Le Conseil de sécurité

Le Conseil de sécurité de l’ONU, comme le gouvernement congolais et les pays donateurs, a réagi lentement à la crise au Nord-Kivu. Il était préoccupé initialement par les problèmes de prise du pouvoir du gouvernement Kabila et par le renouvellement du mandat de la MONUC, effectué le 15 mai 2007 seulement, après deux extensions temporaires.

Pendant une brève visite au Congo en juin, les membres du Conseil se sont rendus compte des conséquences humanitaires des opérations militaires dans l’Est et de l’effondrement de la tentative de solution politique à l’intégration des troupes de Nkunda dans l’armée congolaise.233 A peine plus d’une semaine plus tard, le Secrétaire général a présenté au Conseil son rapport sur les graves exactions contre les enfants qui se poursuivaient dans les zones de conflit du Congo, dont le recrutement et l’utilisation d’enfants soldats.

Le Conseil a d’abord exprimé de sérieuses préoccupations sur la détérioration de la situation dans l’Est dans une déclaration présidentielle le 23 juillet. Chagriné par l’empressement signalé des officiers supérieurs de la MONUC à soutenir le gouvernement congolais contre ses opposants, en particulier Nkunda, le Conseil a souligné la nécessité d’une solution politique. Le représentant diplomatique d’une des nations concernées a dit carrément que cette déclaration constituait une directive du Conseil pour que la  MONUC n’attaque pas Nkunda sans en avoir référé d’abord au Conseil pour obtenir son autorisation.
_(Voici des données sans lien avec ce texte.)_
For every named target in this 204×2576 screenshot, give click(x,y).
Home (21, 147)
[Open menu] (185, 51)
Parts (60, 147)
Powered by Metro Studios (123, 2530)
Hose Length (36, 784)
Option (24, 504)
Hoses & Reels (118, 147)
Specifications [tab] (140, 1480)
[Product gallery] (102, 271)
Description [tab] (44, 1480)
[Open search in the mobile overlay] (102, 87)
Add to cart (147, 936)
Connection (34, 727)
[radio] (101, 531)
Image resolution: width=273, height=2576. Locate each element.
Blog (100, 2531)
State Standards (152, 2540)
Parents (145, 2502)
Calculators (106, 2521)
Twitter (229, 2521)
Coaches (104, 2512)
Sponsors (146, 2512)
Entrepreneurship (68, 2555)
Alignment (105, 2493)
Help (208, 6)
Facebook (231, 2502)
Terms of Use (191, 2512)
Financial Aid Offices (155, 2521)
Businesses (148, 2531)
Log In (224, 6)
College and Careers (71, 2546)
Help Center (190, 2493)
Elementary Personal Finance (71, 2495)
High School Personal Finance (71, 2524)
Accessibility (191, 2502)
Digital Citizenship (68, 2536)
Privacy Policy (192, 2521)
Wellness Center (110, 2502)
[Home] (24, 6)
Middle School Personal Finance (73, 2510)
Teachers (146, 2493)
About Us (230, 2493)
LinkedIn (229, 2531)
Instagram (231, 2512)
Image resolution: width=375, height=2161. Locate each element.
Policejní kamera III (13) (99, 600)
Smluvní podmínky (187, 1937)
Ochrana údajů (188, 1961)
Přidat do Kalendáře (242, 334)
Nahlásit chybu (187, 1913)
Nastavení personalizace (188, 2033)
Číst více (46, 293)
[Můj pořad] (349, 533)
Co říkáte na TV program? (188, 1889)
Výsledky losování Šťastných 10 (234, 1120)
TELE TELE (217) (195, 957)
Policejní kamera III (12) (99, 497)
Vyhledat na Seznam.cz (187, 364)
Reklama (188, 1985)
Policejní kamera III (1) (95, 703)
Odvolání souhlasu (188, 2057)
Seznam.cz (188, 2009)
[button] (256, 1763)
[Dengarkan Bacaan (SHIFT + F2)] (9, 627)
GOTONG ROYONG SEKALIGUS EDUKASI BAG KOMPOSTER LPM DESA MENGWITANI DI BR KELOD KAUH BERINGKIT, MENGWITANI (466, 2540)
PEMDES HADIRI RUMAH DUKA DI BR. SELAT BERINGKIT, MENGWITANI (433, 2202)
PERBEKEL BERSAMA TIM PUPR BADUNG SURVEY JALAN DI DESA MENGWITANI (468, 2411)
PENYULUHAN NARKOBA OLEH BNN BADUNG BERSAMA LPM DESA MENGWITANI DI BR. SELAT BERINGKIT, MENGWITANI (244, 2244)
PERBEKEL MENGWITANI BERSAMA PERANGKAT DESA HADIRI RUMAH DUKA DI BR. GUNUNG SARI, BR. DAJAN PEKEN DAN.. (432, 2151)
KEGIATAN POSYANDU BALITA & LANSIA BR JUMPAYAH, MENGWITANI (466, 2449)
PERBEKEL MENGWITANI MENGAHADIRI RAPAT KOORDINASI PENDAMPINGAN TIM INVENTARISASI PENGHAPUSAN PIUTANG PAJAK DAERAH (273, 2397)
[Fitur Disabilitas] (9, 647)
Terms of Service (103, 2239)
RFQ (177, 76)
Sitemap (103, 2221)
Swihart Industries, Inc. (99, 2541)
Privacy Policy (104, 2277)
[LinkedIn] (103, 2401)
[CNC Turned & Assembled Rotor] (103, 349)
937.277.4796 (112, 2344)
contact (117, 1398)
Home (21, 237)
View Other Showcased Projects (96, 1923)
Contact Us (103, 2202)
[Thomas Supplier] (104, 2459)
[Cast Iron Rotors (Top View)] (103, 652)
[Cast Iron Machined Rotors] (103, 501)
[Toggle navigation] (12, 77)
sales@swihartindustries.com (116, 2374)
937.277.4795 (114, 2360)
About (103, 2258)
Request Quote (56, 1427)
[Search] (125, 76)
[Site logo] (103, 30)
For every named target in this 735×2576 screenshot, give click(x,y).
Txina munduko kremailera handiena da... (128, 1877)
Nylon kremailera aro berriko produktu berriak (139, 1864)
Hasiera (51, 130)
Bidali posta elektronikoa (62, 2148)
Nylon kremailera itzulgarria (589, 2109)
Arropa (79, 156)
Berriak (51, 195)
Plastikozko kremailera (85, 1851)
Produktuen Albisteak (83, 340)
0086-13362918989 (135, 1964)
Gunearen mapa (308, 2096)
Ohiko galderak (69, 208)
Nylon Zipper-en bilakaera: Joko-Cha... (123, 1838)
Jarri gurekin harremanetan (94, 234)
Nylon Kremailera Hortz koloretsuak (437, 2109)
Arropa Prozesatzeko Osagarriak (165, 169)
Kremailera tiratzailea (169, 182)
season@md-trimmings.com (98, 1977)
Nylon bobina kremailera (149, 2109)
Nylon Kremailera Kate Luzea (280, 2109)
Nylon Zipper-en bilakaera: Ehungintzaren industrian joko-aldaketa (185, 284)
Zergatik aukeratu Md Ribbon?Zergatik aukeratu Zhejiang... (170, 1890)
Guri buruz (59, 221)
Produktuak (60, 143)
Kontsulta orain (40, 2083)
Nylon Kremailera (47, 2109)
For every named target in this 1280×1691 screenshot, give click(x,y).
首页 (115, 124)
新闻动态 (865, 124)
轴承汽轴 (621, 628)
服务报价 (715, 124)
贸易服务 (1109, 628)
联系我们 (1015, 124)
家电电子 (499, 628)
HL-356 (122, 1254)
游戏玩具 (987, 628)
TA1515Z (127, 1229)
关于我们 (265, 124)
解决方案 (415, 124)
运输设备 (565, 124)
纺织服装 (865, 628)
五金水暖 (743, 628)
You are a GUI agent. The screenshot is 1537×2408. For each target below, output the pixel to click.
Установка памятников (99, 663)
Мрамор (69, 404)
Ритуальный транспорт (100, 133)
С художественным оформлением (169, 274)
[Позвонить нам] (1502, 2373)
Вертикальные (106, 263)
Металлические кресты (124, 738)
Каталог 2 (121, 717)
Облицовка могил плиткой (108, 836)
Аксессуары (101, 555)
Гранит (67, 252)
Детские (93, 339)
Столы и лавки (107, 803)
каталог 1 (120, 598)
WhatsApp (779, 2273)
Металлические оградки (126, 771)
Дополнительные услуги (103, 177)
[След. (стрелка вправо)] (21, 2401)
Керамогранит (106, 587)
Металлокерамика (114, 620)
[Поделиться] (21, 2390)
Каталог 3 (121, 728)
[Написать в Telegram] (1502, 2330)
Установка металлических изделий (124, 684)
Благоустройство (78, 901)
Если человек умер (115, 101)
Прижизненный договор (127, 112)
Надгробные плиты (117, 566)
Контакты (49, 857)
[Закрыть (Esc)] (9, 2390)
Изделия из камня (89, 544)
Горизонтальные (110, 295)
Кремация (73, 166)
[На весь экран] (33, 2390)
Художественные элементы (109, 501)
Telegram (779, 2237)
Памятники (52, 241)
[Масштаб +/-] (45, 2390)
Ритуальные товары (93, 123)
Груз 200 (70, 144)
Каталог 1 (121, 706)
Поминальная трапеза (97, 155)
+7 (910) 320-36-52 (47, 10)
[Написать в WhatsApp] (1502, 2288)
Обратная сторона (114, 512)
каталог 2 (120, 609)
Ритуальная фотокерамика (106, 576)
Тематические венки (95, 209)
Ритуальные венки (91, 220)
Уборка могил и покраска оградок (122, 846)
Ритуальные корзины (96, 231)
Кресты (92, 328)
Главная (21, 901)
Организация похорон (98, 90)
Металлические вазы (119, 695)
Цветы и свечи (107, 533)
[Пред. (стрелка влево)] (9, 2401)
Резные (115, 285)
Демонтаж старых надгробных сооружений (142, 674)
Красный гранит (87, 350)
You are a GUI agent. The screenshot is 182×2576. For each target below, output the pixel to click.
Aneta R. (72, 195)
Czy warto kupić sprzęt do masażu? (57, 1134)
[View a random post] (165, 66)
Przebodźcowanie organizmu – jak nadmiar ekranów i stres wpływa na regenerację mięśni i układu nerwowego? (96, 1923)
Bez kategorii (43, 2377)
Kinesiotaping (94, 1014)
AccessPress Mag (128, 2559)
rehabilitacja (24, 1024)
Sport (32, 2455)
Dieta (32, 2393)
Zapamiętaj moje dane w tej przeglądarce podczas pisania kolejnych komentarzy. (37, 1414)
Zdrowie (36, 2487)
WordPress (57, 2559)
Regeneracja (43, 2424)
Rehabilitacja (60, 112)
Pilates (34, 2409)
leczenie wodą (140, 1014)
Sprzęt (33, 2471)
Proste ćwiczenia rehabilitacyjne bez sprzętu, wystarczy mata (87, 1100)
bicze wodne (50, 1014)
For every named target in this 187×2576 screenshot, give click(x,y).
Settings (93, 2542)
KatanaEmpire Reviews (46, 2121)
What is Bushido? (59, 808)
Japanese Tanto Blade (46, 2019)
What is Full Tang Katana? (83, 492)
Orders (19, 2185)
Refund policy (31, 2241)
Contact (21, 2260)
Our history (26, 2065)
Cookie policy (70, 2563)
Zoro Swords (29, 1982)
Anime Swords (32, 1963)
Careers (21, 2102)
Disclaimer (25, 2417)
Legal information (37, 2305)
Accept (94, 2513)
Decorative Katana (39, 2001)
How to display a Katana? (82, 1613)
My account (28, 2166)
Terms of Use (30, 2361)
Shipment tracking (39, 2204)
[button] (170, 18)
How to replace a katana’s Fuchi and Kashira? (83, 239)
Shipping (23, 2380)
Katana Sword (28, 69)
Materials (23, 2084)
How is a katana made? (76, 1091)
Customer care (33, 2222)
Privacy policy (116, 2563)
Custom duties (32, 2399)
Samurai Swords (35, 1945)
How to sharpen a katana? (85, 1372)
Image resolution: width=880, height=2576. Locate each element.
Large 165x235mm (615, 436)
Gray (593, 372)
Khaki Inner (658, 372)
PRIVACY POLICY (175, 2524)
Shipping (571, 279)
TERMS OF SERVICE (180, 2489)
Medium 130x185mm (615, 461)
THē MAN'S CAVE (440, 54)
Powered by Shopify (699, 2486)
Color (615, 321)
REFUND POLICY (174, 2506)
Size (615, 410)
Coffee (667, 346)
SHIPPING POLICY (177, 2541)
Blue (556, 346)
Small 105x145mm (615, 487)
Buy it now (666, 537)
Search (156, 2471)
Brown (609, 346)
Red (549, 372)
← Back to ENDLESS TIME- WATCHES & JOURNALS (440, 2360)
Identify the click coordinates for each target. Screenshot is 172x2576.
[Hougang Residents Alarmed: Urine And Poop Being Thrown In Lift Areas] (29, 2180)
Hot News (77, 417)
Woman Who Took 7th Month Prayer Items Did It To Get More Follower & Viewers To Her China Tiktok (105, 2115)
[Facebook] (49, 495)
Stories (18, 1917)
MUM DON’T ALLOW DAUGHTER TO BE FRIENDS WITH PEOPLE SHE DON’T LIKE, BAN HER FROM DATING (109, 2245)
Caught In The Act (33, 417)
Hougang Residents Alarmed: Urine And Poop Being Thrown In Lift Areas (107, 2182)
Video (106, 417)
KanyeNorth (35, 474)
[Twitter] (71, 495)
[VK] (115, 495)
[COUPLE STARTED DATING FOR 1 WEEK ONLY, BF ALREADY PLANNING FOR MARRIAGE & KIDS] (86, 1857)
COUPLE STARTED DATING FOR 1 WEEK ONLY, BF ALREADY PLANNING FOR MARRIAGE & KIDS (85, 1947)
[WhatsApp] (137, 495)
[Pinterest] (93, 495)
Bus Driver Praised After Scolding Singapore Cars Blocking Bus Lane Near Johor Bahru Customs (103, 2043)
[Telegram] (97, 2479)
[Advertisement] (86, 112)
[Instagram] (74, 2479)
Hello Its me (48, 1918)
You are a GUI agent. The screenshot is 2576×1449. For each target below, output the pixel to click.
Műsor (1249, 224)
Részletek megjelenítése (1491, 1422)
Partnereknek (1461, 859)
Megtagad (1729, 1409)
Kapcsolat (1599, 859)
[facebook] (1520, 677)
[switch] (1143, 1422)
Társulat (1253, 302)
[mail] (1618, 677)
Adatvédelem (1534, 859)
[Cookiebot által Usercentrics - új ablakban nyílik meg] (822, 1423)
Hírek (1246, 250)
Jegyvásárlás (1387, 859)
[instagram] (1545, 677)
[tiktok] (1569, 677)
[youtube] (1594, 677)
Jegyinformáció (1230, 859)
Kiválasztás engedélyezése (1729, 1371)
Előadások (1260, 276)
Le Conseil s’est aussi fait l’écho de la préoccupation du Secrétaire général concernant le recrutement et l’utilisation d’enfants soldats, en particulier dans les brigades mixées. Il a appelé à poursuivre l’action contre les FDLR.234

La MONUC

La MONUC a dû redéfinir son rôle après l’élection pour tenir compte du nouveau gouvernement élu. Ce processus a été particulièrement compliqué dans l’Est du Congo où les troupes de Nkunda, officiellement partie de l’armée congolaise, étaient engagées dans des opérations militaires contre l’armée, et où les FDLR étaient qualifiées de force négative à éliminer, bien que parfois elles bénéficiaient du soutien tacite des soldats de l’armée congolaise. Tout en essayant de négocier les complexités politiques de cette situation, la MONUC devait aussi faire face à des allégations de corruption dans ses propres rangs, tant en Ituri qu’au Nord-Kivu, où les soldats de la MONUC auraient donné des informations militaires aux FDLR et à d’autres groupes armés en échange d’or.235

Mandat de protection des civils     

Les observations et les conversations des chercheurs de Human Rights Watch avec les habitants du Nord-Kivu en 2006 et 2007 ont montré que la plupart des habitants appréciaient la protection offerte aux civils par la MONUC. En février par exemple, les forces de maintien de la paix de la MONUC ont escorté une centaine de civils pour les mettre en lieu sûr, placés entre deux tanks, après que les forces de Nkunda avaient attaqué Katwiguru.236 Les sondages d’opinion organisés par des ONG internationales ont confirmé une appréciation populaire générale des efforts de la MONUC en matière de protection. Les populations des Kivus estimaient généralement que la MONUC devait faire davantage pour les protéger, toutefois, et elles étaient promptes à la critiquer dans les cas où elles pensaient que la MONUC avait échoué à assurer la protection nécessaire. 237

Quand les soldats de Nkunda ont attaqué la ville de Sake le 25 novembre 2006, les soldats de l’armée congolaise qui défendaient la ville ont pris la fuite. Les soldats de la MONUC ne sont pas intervenus pour empêcher la ville de tomber aux mains des insurgés, alors que la MONUC dispose d’une base à Mubambiro, à deux kilomètres seulement de Sake. Les habitants qui ont dû abandonner leurs maisons ont exprimé plus tard leur colère en jetant des pierres sur des véhicules appartenant à la MONUC.238

Deux jours après la chute de Sake, cependant, les troupes de la MONUC ont répondu énergiquement à une attaque imminente des hommes de Nkunda contre Goma, capitale de la province du Nord-Kivu. Les officiers de la MONUC ont apparemment compris que des pertes humaines sévères pourraient se produire si Nkunda prenait la ville, et ils ont ordonné aux soldats du maintien de la paix de repousser les forces de Nkunda jusqu’à leurs positions d’origine. 239

Quand le combat entre les troupes de Nkunda et l’armée congolaise a repris en août 2007, des habitants de Goma sont descendus dans les rues pour manifester contre la MONUC qui, affirmaient-ils, n’avait pas fait assez pour résoudre le problème de Nkunda.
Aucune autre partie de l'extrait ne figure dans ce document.